Asian millionaire investor Lin Yuan has been called the “Warren Buffett of China”, after turning 8000 yuan into 1 Billion yuan over the last 20 years of investing. Like Buffett, Lin invests for the long term into good strong companies and stays away when things get too heated. He bought into the stock market after the 1987 crash and Lin invested in real estate only during the massive growth years between 2001 and 2005.
“Mr Lin sounds like a clock-work investor,” says Britton, who advised clients to purchase property in 1999, seven years after the famous 19% mortgage interest rates stalled the 80’s property market climb and a year before the big property boom of the noughties. “Lin was in the right place at the right time and then moved to the next position when things changed.”

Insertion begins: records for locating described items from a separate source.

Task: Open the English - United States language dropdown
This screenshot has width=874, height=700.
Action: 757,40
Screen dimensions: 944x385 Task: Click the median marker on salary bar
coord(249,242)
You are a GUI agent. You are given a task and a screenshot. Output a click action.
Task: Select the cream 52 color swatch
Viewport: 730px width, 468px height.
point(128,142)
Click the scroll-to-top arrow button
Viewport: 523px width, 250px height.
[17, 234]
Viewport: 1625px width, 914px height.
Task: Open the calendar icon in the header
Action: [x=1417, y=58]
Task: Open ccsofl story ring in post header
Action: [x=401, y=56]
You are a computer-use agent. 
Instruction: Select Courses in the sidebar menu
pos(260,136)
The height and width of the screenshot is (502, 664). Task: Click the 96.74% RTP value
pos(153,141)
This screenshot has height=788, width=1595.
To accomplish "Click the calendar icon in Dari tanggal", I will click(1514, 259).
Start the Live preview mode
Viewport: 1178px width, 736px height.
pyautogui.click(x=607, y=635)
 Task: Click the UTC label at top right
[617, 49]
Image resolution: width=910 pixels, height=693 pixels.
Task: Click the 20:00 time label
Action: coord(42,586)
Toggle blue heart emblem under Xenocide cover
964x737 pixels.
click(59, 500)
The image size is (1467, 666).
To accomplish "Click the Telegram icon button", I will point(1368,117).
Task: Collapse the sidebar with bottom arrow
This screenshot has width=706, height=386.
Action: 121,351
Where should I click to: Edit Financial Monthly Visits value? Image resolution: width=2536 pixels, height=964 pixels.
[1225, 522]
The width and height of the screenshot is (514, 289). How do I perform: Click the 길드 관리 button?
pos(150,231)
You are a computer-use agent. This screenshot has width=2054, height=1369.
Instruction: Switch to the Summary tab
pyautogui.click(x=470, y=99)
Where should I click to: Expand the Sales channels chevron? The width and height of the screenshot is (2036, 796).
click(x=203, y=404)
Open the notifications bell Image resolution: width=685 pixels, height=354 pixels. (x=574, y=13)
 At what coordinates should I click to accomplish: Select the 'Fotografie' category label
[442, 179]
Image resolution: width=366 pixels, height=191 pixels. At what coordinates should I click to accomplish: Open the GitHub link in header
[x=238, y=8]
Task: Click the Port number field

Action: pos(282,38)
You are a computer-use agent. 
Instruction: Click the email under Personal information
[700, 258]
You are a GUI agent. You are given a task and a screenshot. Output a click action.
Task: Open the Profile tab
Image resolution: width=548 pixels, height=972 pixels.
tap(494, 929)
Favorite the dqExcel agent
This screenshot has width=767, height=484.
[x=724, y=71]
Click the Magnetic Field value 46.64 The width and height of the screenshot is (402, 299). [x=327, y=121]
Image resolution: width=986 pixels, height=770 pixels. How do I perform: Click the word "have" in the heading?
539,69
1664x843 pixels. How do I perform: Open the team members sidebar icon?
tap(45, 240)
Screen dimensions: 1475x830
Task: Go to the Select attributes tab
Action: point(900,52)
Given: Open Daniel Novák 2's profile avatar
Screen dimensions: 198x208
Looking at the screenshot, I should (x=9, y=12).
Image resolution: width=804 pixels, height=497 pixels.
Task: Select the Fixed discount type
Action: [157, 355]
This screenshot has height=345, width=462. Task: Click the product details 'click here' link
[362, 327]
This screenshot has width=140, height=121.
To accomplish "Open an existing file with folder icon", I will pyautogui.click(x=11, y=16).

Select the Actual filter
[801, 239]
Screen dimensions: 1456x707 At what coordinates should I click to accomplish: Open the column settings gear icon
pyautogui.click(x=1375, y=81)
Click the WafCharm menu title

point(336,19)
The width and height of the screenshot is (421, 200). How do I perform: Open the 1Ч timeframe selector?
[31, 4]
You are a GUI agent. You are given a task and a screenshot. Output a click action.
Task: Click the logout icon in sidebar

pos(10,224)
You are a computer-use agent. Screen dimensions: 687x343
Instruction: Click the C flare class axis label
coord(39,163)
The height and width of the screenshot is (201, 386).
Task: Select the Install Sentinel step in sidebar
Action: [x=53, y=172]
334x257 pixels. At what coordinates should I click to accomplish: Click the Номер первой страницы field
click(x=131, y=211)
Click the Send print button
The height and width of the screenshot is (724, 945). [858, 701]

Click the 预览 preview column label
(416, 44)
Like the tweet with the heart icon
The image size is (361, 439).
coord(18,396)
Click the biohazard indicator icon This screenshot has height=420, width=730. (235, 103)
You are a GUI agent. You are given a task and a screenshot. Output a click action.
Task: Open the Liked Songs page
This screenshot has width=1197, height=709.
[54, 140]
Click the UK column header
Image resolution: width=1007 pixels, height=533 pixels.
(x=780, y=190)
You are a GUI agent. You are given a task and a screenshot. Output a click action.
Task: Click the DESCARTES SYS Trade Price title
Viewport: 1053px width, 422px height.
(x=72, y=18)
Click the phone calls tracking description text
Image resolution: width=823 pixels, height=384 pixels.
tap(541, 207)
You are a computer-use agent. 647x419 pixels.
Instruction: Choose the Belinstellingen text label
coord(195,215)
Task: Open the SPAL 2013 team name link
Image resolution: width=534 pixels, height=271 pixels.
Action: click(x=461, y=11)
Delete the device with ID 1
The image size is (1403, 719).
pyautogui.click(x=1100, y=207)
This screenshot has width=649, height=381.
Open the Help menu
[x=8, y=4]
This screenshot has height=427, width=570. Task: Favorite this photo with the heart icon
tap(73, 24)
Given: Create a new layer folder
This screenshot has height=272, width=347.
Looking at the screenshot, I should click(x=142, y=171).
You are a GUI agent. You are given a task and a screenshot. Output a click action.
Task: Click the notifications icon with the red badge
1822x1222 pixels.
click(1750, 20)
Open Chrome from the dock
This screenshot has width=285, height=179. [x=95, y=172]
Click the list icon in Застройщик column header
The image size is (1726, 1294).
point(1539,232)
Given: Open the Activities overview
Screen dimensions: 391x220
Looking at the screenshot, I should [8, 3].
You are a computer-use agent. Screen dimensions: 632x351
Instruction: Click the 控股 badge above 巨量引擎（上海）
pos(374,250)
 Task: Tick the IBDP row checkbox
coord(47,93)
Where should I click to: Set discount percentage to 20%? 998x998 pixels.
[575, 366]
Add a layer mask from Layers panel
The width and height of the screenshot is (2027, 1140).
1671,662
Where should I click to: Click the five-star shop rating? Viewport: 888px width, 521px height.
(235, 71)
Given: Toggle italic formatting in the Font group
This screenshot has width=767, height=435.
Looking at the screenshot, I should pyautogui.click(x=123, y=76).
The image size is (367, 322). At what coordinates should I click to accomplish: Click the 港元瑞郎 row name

Investors who held property from 1992-1999 could have made returns in line with the CPI, whereas investors who held property from 1999-2005 could have doubled their money. Investors who held Australian shares from 2005 to now may be looking at returns of several hundred percent and despite market fluctuations, many believe that the sharemarket ride still has a way to go.
Buffett is still buying stocks, Lin is investing into a Chinese market that has already risen 300% and Britton is still looking at Australian shares. “It’s funny -- when my advice made investors 300%, people accused me of having a crystal ball to see the future. In reality, all I had was an old tool to look at the past.”